» **EXERCISE DIRECTIONS**: Please rewrite the data below, substituting "interface agent" for "GUI agent" everywhere it occurs and keeping everything else the same.

[Text and item location entries]
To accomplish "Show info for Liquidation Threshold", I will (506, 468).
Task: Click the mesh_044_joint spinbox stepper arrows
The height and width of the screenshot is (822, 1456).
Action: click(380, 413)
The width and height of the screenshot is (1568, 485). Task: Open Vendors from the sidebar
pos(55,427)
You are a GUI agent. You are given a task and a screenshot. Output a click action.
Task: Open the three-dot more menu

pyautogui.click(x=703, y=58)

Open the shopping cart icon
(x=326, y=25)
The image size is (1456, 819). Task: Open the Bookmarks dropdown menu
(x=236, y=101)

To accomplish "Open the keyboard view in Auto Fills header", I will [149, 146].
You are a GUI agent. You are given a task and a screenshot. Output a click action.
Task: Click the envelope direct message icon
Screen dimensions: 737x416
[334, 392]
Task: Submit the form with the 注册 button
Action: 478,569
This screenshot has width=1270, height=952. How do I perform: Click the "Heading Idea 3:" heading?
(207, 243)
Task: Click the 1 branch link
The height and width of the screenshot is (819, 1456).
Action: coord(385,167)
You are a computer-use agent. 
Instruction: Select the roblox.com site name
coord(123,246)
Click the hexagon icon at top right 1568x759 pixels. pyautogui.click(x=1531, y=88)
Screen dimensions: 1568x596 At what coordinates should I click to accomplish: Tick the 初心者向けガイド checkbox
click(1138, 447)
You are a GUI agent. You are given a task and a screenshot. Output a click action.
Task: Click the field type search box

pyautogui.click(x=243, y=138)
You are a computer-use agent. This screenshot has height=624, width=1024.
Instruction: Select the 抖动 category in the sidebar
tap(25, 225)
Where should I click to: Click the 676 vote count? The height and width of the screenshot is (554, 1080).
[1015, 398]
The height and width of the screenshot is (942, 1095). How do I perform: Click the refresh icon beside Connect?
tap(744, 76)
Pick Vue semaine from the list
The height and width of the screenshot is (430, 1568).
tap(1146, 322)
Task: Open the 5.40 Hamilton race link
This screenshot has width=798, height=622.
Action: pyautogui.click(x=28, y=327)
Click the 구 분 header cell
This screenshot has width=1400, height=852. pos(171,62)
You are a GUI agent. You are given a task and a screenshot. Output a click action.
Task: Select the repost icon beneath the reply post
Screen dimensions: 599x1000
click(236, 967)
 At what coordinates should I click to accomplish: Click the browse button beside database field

» **FULL OUTPUT**:
To accomplish "Show info for Liquidation Threshold", I will (506, 468).
Task: Click the mesh_044_joint spinbox stepper arrows
The height and width of the screenshot is (822, 1456).
Action: click(380, 413)
The width and height of the screenshot is (1568, 485). Task: Open Vendors from the sidebar
pos(55,427)
You are a interface agent. You are given a task and a screenshot. Output a click action.
Task: Open the three-dot more menu

pyautogui.click(x=703, y=58)

Open the shopping cart icon
(x=326, y=25)
The image size is (1456, 819). Task: Open the Bookmarks dropdown menu
(x=236, y=101)

To accomplish "Open the keyboard view in Auto Fills header", I will [149, 146].
You are a interface agent. You are given a task and a screenshot. Output a click action.
Task: Click the envelope direct message icon
Screen dimensions: 737x416
[334, 392]
Task: Submit the form with the 注册 button
Action: 478,569
This screenshot has width=1270, height=952. How do I perform: Click the "Heading Idea 3:" heading?
(207, 243)
Task: Click the 1 branch link
The height and width of the screenshot is (819, 1456).
Action: coord(385,167)
You are a computer-use agent. 
Instruction: Select the roblox.com site name
coord(123,246)
Click the hexagon icon at top right 1568x759 pixels. pyautogui.click(x=1531, y=88)
Screen dimensions: 1568x596 At what coordinates should I click to accomplish: Tick the 初心者向けガイド checkbox
click(1138, 447)
You are a interface agent. You are given a task and a screenshot. Output a click action.
Task: Click the field type search box

pyautogui.click(x=243, y=138)
You are a computer-use agent. This screenshot has height=624, width=1024.
Instruction: Select the 抖动 category in the sidebar
tap(25, 225)
Where should I click to: Click the 676 vote count? The height and width of the screenshot is (554, 1080).
[1015, 398]
The height and width of the screenshot is (942, 1095). How do I perform: Click the refresh icon beside Connect?
tap(744, 76)
Pick Vue semaine from the list
The height and width of the screenshot is (430, 1568).
tap(1146, 322)
Task: Open the 5.40 Hamilton race link
This screenshot has width=798, height=622.
Action: pyautogui.click(x=28, y=327)
Click the 구 분 header cell
This screenshot has width=1400, height=852. pos(171,62)
You are a interface agent. You are given a task and a screenshot. Output a click action.
Task: Select the repost icon beneath the reply post
Screen dimensions: 599x1000
click(236, 967)
 At what coordinates should I click to accomplish: Click the browse button beside database field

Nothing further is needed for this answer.